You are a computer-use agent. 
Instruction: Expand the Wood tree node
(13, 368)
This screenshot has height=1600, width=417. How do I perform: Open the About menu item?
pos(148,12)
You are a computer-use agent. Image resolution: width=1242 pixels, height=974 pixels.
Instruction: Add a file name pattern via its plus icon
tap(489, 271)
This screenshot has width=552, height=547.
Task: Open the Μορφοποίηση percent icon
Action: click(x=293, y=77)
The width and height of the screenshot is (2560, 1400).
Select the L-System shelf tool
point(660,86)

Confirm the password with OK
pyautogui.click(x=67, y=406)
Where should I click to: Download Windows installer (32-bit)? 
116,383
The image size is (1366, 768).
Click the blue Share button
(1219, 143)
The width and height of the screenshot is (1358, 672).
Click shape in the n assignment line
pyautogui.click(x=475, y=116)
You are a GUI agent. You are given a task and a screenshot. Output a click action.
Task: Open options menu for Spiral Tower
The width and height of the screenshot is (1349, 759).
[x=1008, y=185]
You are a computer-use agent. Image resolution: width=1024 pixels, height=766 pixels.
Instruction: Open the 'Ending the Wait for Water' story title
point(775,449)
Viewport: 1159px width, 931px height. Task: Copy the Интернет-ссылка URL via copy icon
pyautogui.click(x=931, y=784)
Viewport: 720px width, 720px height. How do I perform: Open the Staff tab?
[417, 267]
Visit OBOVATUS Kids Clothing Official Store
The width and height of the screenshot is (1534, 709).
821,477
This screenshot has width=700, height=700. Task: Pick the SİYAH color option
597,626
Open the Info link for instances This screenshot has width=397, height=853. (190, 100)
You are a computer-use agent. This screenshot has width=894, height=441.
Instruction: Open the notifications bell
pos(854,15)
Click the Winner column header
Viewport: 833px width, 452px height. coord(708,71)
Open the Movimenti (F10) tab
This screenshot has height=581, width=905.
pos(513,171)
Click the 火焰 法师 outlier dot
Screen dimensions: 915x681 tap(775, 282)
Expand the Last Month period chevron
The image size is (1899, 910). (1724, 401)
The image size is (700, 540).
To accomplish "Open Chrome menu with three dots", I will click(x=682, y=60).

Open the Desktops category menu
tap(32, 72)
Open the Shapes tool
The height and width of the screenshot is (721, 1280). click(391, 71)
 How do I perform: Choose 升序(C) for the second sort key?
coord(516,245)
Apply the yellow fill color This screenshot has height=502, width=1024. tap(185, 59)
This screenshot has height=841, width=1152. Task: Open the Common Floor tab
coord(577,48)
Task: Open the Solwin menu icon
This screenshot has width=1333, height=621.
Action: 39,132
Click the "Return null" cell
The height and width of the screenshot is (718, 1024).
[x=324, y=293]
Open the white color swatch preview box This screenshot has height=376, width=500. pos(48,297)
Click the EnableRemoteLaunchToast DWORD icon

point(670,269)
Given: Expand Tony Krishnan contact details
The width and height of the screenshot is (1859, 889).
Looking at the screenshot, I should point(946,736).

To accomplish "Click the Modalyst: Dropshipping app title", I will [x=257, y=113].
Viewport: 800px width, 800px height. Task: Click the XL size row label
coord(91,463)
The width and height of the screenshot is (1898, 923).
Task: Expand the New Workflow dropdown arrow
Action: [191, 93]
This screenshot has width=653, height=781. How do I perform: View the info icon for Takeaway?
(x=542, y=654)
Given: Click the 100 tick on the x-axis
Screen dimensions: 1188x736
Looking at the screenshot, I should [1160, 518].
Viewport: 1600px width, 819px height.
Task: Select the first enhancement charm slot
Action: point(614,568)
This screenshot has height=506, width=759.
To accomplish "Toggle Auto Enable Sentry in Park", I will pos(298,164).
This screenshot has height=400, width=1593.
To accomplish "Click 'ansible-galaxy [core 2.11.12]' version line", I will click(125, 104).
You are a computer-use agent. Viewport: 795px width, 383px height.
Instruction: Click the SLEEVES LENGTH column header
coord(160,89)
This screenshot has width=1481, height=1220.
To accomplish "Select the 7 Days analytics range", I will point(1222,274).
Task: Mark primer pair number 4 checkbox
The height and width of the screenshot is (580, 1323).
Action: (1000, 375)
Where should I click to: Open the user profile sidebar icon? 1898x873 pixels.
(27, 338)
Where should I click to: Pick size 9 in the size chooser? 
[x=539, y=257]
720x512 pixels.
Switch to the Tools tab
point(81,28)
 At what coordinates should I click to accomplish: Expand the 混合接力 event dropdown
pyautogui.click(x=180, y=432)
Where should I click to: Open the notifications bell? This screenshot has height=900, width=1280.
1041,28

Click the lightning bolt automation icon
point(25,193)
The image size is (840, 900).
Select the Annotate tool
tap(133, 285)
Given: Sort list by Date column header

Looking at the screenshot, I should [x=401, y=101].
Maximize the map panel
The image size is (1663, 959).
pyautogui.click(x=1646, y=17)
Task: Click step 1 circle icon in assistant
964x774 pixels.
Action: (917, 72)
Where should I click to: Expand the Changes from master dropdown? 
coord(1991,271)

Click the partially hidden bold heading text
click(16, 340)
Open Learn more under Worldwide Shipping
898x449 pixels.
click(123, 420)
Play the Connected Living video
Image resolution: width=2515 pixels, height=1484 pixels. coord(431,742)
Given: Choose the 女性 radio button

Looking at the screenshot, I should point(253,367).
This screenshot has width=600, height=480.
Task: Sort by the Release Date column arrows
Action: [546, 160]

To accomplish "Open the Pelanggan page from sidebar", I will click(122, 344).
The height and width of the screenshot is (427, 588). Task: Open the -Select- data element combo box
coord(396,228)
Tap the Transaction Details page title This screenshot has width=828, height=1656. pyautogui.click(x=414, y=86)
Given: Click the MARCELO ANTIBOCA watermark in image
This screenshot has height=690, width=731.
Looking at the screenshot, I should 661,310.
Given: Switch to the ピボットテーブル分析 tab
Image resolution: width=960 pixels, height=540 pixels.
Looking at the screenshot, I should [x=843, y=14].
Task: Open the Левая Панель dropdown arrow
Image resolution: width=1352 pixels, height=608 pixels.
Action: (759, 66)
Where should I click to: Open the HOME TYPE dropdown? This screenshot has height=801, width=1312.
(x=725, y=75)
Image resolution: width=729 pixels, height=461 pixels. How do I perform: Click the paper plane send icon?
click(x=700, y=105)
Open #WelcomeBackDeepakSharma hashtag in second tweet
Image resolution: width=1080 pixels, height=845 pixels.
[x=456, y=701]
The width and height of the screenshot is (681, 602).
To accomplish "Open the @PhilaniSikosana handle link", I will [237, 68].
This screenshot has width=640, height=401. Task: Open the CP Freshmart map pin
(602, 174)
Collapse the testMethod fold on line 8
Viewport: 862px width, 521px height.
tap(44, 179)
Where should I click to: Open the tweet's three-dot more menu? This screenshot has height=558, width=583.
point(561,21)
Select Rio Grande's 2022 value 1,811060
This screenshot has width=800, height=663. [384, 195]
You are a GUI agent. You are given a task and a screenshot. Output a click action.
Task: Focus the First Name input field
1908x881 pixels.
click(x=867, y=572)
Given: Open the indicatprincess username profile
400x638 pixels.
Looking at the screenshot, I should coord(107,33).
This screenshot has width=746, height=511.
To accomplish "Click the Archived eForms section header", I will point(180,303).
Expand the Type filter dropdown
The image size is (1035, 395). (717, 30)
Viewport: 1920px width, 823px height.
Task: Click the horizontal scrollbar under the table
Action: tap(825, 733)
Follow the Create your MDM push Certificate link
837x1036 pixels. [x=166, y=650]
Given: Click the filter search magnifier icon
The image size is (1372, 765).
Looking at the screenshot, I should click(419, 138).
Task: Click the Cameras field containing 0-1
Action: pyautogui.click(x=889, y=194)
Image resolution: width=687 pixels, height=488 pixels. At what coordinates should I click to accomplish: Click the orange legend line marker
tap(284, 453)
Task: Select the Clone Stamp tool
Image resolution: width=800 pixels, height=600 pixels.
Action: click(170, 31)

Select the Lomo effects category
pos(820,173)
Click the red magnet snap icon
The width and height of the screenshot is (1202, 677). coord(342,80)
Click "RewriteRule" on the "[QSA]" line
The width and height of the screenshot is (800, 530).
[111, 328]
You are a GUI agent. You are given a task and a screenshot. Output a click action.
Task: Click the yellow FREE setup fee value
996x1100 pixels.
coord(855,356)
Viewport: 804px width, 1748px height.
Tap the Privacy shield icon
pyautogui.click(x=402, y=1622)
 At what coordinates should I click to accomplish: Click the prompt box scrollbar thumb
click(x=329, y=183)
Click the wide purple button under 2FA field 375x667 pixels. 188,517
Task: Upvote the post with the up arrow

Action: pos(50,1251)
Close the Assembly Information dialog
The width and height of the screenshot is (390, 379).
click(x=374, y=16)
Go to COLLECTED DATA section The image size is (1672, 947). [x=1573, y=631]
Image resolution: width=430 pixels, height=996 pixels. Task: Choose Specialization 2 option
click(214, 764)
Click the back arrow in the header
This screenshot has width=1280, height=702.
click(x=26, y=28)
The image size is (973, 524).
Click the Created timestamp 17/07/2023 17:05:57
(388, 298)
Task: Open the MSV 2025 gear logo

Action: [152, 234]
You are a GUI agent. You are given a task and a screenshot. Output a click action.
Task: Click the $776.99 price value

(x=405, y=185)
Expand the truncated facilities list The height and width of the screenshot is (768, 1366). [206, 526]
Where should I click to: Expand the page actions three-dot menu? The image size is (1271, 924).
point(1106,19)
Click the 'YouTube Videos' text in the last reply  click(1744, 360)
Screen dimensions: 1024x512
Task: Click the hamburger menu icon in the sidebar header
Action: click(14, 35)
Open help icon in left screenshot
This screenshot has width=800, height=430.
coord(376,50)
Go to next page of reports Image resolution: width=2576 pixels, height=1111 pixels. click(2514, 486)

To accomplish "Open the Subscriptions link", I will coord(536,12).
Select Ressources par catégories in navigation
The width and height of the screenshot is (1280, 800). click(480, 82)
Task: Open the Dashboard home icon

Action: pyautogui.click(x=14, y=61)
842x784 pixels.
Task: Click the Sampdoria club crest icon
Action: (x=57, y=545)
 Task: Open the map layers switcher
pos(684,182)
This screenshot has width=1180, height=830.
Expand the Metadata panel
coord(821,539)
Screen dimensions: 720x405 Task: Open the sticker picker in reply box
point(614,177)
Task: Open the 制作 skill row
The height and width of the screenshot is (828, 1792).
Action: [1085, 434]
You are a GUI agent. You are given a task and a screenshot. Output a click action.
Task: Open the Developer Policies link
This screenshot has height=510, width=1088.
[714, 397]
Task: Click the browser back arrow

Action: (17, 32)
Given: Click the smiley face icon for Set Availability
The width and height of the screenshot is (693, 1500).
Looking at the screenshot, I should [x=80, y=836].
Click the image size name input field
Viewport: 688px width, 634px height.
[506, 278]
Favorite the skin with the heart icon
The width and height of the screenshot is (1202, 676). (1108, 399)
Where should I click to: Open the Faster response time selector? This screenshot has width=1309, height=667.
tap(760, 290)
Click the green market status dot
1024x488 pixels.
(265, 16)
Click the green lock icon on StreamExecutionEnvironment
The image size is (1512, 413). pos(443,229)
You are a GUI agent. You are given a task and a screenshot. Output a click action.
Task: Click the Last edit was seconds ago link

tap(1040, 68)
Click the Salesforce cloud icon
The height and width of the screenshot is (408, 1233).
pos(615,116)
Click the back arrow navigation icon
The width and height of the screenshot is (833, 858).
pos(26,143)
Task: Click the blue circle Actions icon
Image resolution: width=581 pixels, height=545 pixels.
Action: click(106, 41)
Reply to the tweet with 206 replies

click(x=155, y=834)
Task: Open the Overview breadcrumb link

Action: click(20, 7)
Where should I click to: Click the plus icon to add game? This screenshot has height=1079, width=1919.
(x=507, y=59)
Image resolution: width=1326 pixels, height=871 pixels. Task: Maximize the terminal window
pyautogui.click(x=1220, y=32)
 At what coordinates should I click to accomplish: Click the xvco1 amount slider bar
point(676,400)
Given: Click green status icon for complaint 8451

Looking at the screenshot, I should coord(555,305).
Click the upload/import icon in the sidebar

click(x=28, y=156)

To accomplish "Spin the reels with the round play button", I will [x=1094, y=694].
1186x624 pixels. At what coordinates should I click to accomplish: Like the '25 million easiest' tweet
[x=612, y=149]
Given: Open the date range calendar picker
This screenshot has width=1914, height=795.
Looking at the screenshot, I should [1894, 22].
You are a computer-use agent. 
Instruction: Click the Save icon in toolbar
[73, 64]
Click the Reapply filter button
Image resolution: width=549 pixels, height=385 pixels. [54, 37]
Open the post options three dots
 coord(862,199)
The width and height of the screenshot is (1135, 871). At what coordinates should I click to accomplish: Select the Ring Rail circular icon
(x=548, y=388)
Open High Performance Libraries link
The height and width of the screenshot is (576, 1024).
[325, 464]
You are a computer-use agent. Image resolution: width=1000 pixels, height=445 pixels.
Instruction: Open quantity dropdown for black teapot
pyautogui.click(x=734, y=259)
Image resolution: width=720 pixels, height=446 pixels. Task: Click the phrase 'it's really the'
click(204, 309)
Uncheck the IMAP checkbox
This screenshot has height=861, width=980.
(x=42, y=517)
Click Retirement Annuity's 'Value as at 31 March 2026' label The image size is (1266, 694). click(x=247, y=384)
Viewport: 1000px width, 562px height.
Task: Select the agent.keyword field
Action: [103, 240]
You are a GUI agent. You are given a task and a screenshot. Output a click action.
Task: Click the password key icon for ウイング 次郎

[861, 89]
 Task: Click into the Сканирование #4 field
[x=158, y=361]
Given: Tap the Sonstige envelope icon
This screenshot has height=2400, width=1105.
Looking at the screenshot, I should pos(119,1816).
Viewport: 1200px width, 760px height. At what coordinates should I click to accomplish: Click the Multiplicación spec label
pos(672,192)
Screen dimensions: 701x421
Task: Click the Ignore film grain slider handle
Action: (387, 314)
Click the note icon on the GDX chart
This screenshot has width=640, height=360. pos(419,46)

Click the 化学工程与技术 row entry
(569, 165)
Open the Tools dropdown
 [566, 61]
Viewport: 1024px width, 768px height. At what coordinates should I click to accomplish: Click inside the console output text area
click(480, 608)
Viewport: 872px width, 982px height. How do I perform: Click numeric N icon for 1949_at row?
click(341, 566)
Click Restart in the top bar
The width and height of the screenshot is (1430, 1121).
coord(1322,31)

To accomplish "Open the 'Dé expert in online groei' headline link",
____
* **TASK REQUIREMENTS**
Beginning of the records through the line with "You are a computer-use agent. Image resolution: width=1242": return that span exactly and stop there.

* **SOLUTION**
You are a computer-use agent. 
Instruction: Expand the Wood tree node
(13, 368)
This screenshot has height=1600, width=417. How do I perform: Open the About menu item?
pos(148,12)
You are a computer-use agent. Image resolution: width=1242 pixels, height=974 pixels.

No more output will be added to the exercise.